WORK INSTRUCTIONS: Copy each entry below exactly.

INPUT RECORDS:
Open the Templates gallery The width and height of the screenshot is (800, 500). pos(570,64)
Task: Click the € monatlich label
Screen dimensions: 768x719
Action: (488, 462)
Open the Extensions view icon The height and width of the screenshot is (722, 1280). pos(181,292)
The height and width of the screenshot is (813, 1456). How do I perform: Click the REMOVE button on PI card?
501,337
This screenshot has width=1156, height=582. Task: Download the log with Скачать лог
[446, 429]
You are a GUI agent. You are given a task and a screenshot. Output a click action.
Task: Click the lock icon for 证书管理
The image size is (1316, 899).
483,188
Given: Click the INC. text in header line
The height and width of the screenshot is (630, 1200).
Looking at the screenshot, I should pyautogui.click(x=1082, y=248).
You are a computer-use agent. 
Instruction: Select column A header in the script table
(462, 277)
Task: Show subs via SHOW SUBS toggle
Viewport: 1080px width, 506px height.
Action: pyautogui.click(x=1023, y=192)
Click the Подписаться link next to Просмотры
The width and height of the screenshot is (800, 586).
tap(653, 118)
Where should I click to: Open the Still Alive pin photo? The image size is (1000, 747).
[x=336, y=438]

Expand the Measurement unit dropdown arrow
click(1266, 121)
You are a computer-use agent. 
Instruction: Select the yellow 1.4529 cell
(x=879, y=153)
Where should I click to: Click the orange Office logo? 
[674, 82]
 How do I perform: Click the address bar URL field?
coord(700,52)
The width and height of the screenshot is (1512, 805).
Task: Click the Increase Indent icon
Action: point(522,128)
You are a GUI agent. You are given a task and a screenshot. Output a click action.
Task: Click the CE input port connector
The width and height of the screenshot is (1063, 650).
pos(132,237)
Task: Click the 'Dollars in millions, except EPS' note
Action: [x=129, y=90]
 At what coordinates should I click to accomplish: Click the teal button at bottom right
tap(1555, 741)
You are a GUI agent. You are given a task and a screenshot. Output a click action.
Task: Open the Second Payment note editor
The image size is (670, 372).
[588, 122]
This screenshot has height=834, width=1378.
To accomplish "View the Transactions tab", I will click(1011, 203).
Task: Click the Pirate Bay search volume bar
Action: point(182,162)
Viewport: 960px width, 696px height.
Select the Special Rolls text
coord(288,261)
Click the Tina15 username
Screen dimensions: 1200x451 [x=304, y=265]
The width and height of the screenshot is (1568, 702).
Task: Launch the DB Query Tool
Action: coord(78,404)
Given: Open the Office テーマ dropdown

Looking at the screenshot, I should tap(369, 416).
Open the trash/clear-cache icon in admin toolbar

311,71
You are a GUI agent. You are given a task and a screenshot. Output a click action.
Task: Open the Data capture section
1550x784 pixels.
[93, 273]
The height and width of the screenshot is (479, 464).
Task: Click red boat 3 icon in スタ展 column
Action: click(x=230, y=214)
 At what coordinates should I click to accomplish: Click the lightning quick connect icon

WRITTEN SOLUTION:
Open the Templates gallery The width and height of the screenshot is (800, 500). pos(570,64)
Task: Click the € monatlich label
Screen dimensions: 768x719
Action: (488, 462)
Open the Extensions view icon The height and width of the screenshot is (722, 1280). pos(181,292)
The height and width of the screenshot is (813, 1456). How do I perform: Click the REMOVE button on PI card?
501,337
This screenshot has width=1156, height=582. Task: Download the log with Скачать лог
[446, 429]
You are a GUI agent. You are given a task and a screenshot. Output a click action.
Task: Click the lock icon for 证书管理
The image size is (1316, 899).
483,188
Given: Click the INC. text in header line
The height and width of the screenshot is (630, 1200).
Looking at the screenshot, I should pyautogui.click(x=1082, y=248).
You are a computer-use agent. 
Instruction: Select column A header in the script table
(462, 277)
Task: Show subs via SHOW SUBS toggle
Viewport: 1080px width, 506px height.
Action: pyautogui.click(x=1023, y=192)
Click the Подписаться link next to Просмотры
The width and height of the screenshot is (800, 586).
tap(653, 118)
Where should I click to: Open the Still Alive pin photo? The image size is (1000, 747).
[x=336, y=438]

Expand the Measurement unit dropdown arrow
click(1266, 121)
You are a computer-use agent. 
Instruction: Select the yellow 1.4529 cell
(x=879, y=153)
Where should I click to: Click the orange Office logo? 
[674, 82]
 How do I perform: Click the address bar URL field?
coord(700,52)
The width and height of the screenshot is (1512, 805).
Task: Click the Increase Indent icon
Action: point(522,128)
You are a GUI agent. You are given a task and a screenshot. Output a click action.
Task: Click the CE input port connector
The width and height of the screenshot is (1063, 650).
pos(132,237)
Task: Click the 'Dollars in millions, except EPS' note
Action: [x=129, y=90]
 At what coordinates should I click to accomplish: Click the teal button at bottom right
tap(1555, 741)
You are a GUI agent. You are given a task and a screenshot. Output a click action.
Task: Open the Second Payment note editor
The image size is (670, 372).
[588, 122]
This screenshot has height=834, width=1378.
To accomplish "View the Transactions tab", I will click(1011, 203).
Task: Click the Pirate Bay search volume bar
Action: point(182,162)
Viewport: 960px width, 696px height.
Select the Special Rolls text
coord(288,261)
Click the Tina15 username
Screen dimensions: 1200x451 [x=304, y=265]
The width and height of the screenshot is (1568, 702).
Task: Launch the DB Query Tool
Action: coord(78,404)
Given: Open the Office テーマ dropdown

Looking at the screenshot, I should tap(369, 416).
Open the trash/clear-cache icon in admin toolbar

311,71
You are a GUI agent. You are given a task and a screenshot. Output a click action.
Task: Open the Data capture section
1550x784 pixels.
[93, 273]
The height and width of the screenshot is (479, 464).
Task: Click red boat 3 icon in スタ展 column
Action: click(x=230, y=214)
 At what coordinates should I click to accomplish: Click the lightning quick connect icon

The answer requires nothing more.